Focus: Insurance – Total-loss Claim
Nathan Sigler totaled his 2001 Dodge Ram and filed a claim with GEICO, his auto insurer, for the loss. GEICO paid him for the value of the car, adjusted for depreciation, minus his deductible. Sigler claims he is entitled to more—namely, sales tax and title and tag transfer fees for a replacement vehicle, though he did not incur these costs. He filed a proposed class action against GEICO seeking damages for breach of contract. Illinois law governs this dispute. The district court dismissed the suit, holding that neither the GEICO policy nor Illinois insurance law requires payment of these costs when the insured does not incur them.
We affirm. The premise of Sigler’s suit is that sales tax and title and tag transfer fees are always part of “replacement cost” in a total-loss claim—regardless of whether the insured incurs these costs.

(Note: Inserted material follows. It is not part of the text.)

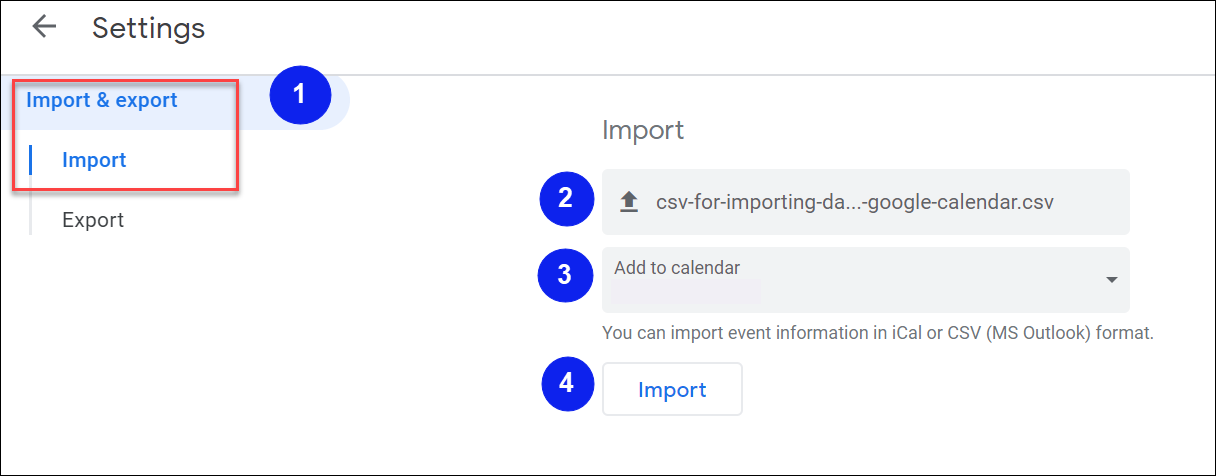Click the selected CSV file name

[854, 202]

That misreads the policy and the relevant Illinois insurance regulation. GEICO’s policy doesn’t promise to pay sales tax or title and tag transfer fees, and the Illinois Administrative Code requires a settling auto insurer to pay these costs only if the insured actually incurs and substantiates them with appropriate documentation. Because Sigler did not do so, the judge properly dismissed the suit.